Как правило, в доме Маррокко, как и в Пьетралате в последнее время, Узеппе не уделяли большого внимания. Ребятишек в квартире не было, у малышки, полуоглушенной постоянным чувством голода, едва хватало дыхания, чтобы напевать угасающим голосом: «Радость и мука, боль и разлука, это все ты»; а остальные женщины, так же и посетительницы, были слишком заняты и озабочены своими делами, чтобы интересоваться мальчиком. Они смотрели на него, как смотрят на котенка, которого терпят, пока он играет сам с собой, но прогоняют, как только он начинает мешать. Эпоха «Гарибальдийской тысячи» уходила все дальше в прошлое, становясь чем-то вроде античной легенды.

В те долгие часы, когда Иды не было дома, и после таинственного исчезновения кролика, Узеппе, если только не предавался думанью,коротал время в обществе дедушки, который, впрочем, вряд ли замечал его присутствие. Хотя дед и проводил целые дни, сидя на стуле, он не знал ни минуты покоя; жизнь, которая все еще не покидала организма, донимала его, словно рой оводов, никак не желавших отставать. Глаза еще что-то видели, и уши что-то слышали, но все, что доводили до его сведения органы чувств, превращалось в мучение и докуку. Время от времени он начинал дремать, но тут же вскидывался. Порой с усилием человека, который пускается в многотрудное путешествие, он переносил свое тяжелое тело от стула к окну, от которого его тут же заставляли отпрянуть громады жилкорпусов и стен, наступавшие на него с улицы. «Нету здесь простору! Простору хочется!» — маялся он, устремив на улицу покрасневшие глаза. И если он видел, что кто-нибудь смотрит на него из противоположного окна, он ронял: «Он на меня поглядает, я на него поглядаю…» — словно формулировал закон, объяснивший его невыносимую тревогу.

После этого он снова возвращался на свой стул и принимался отплевываться над любимым тазом. Узеппе смотрел на него внимательными и участливыми глазами, словно созерцая бескрайний пейзаж, оцепеневший от мороза:

«Почему ты так много плюешься?»

«У-ху-хур-р-р… У-у-у-ух-х-х… Рру-у-хху-хху-хху…»

«Что с тобой? Хочешь попить, да? А, ты хочешь попить… Послушай! Ты вина хочешь, да?» — Это он произносит, понизив голос, чтобы не услышала Филомена.

«У-у-у-ххх… Мму-у-у-р-хауу…»

«Держи! Это вино, держи! Вино! Только ты тихо, ладно? А то они тебя услышат. Эй, держи же! Пей!!»

3

В последние месяцы немецкой оккупации Рим приобрел вид, который имеют некоторые индийские метрополии, где только коршуны едят досыта и где не существует никакого учета мертвых и живых.
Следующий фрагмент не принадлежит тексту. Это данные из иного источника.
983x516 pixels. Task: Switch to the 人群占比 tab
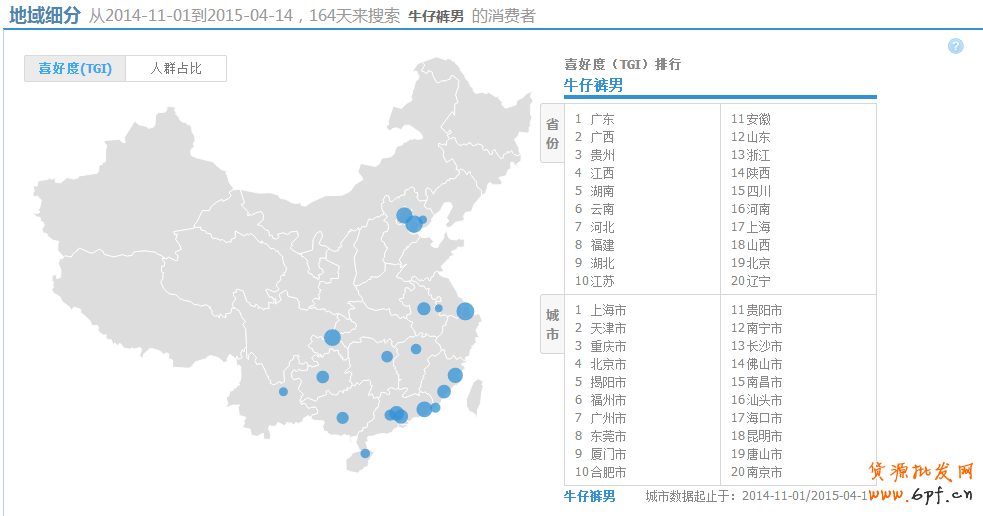coord(176,69)
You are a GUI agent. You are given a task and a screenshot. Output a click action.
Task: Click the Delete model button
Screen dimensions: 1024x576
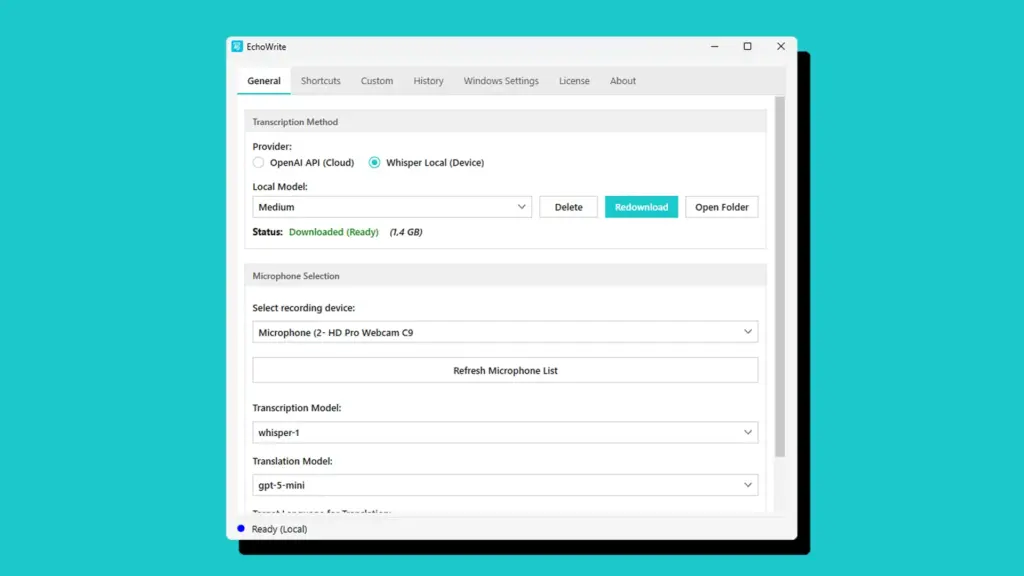tap(568, 207)
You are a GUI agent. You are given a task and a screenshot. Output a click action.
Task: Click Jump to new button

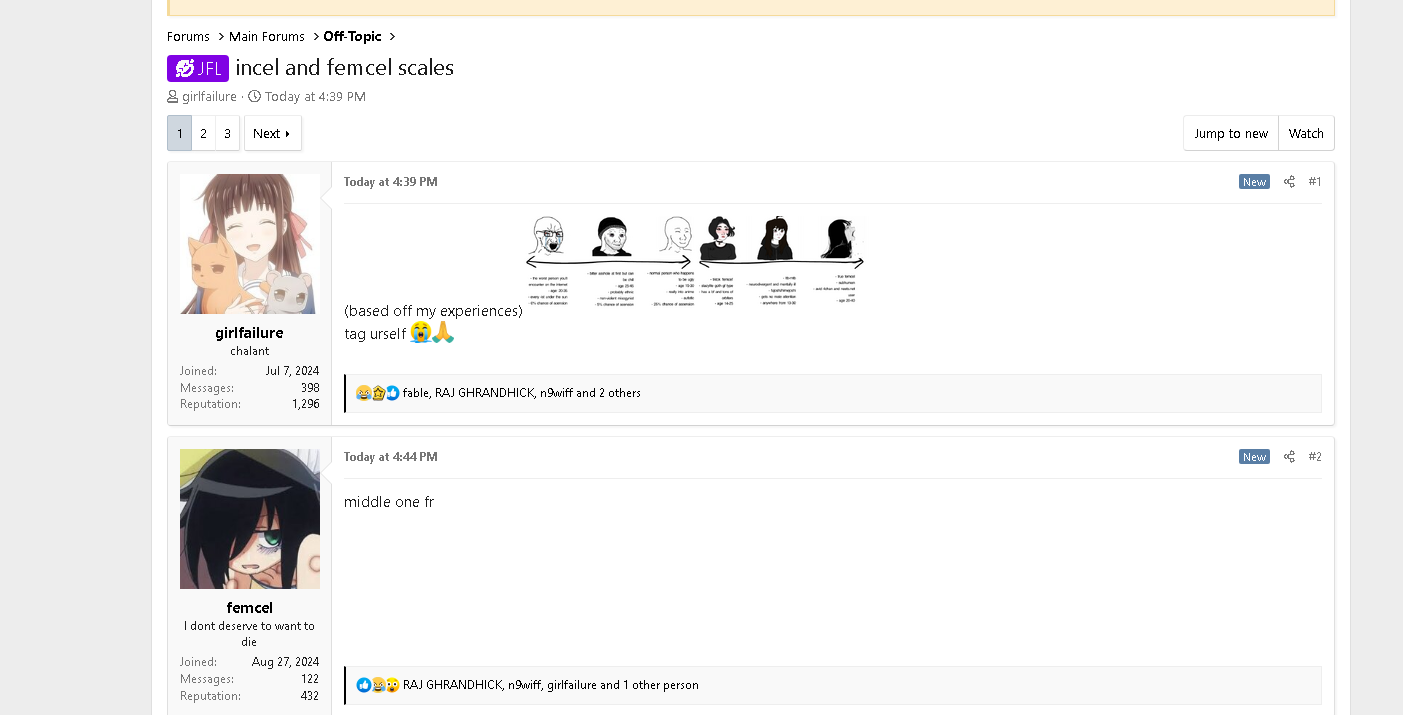click(1230, 133)
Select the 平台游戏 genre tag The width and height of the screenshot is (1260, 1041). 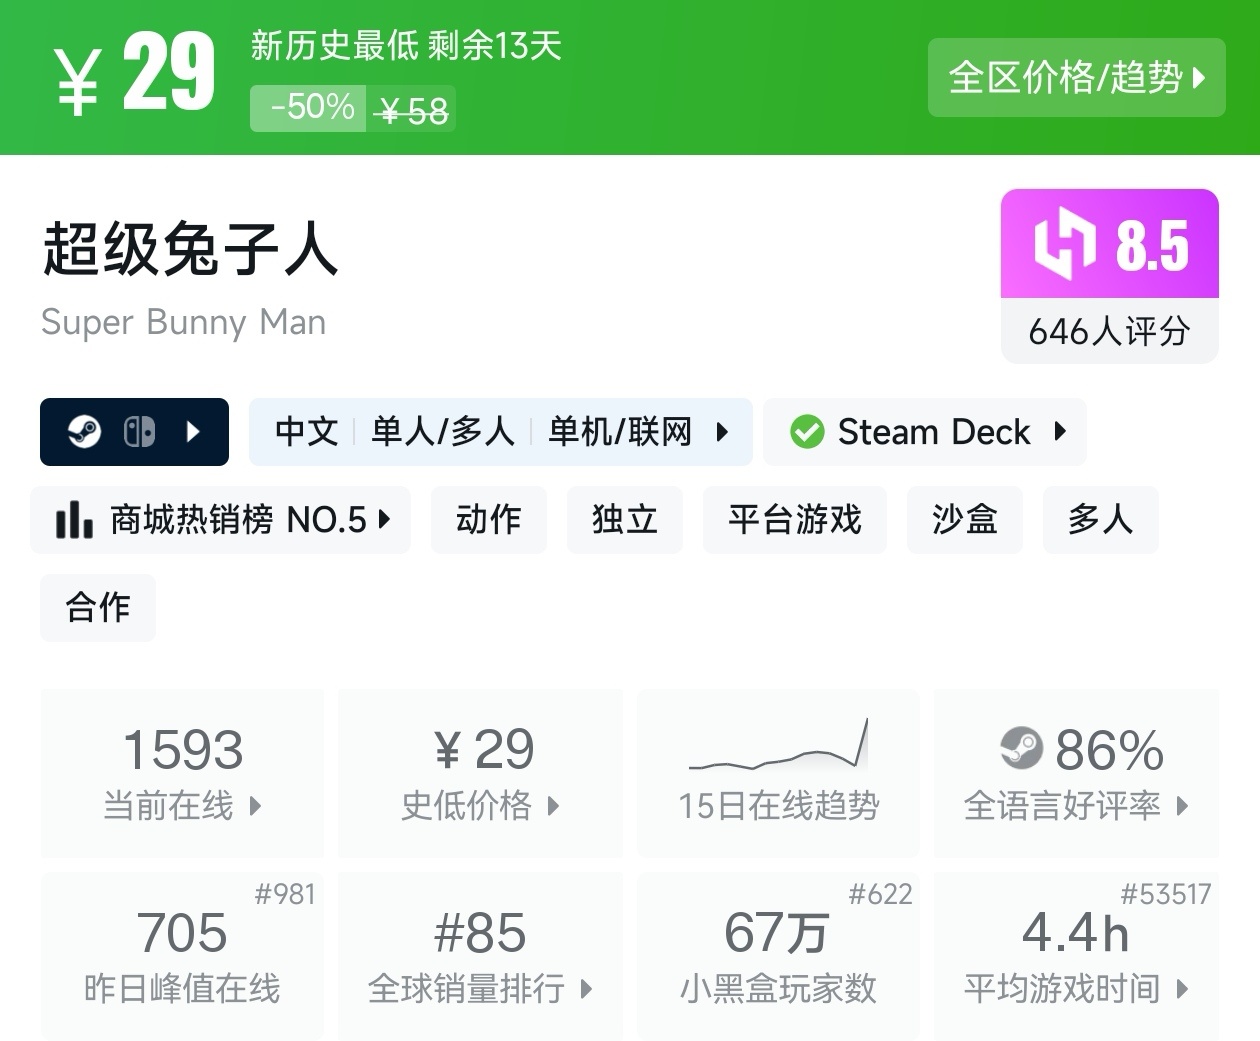point(794,520)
Множество бездомных и нищих, выгнанных бомбежками из разрушенных селений, жили на ступенях церквей или под окнами папских дворцов; в городских парках и садах паслись отощавшие овцы и коровы, сбежавшие из деревень от бомб и облав. Несмотря на провозглашение Рима открытым городом, немецкие войска стояли лагерем возле самых населенных зон и с грохотом проносились по магистральным улицам на своих грузовиках, и чудовищное облако бомбежек, постоянно витавшее над землями провинций, опускало на город свое чумное крыло, от которого сотрясалась земля. Стекла домов дрожали днем и ночью, сирены завывали. Эскадрильи самолетов перемешивались в небе на фоне дыма сигнальных ракет; время от времени на той или другой улице раздавался грохот и над новыми развалинами вздымалось гигантское облако пыли. Многие семьи, натерпевшись страху, переселились в бомбоубежища или в лабиринтовые подземелья под древними памятниками, где стоял вековой запах мочи и экскрементов. В гостиницах высшей категории, реквизированных штабами рейха и охраняемых вооруженными нарядами, устраивались разнузданные ужины, где обжорство принимало прямо-таки навязчивые формы, где дело постоянно доходило до несварения желудка и рвоты; там, за ломящимися от яств столами обычно планировались репрессии завтрашнего дня. Верховный командующий, который заставлял называть себя королем Рима, был обжорой и выпивохой уже в силу самой должности; алкоголь служил оккупантам штатным возбуждающим средством и наркотиком, как в штабах, так и на военных базах. На кое-каких второстепенных и укромных улицах города можно было заметить маленькие особнячки среднебуржуазного вида, где целые ряды окон были недавно замурованы на уровне самых разных этажей. Это были старые административные присутствия либо семейные пансионы, в настоящее время занятые полицейскими силами оккупантов под камеры пыток. За этими стенами извращенцы, зараженные манией некрофильства, находили себе применение, беря пример со своего фюрера и наконец-то становясь безраздельными хозяевами живых, но беспомощных людских тел, удовлетворяя ими свои изуверские инстинкты. Из этих особнячков периодически, и ночью и днем, доносились из динамиков звуки эстрадной музыки и веселых песенок, доведенные до максимальной громкости.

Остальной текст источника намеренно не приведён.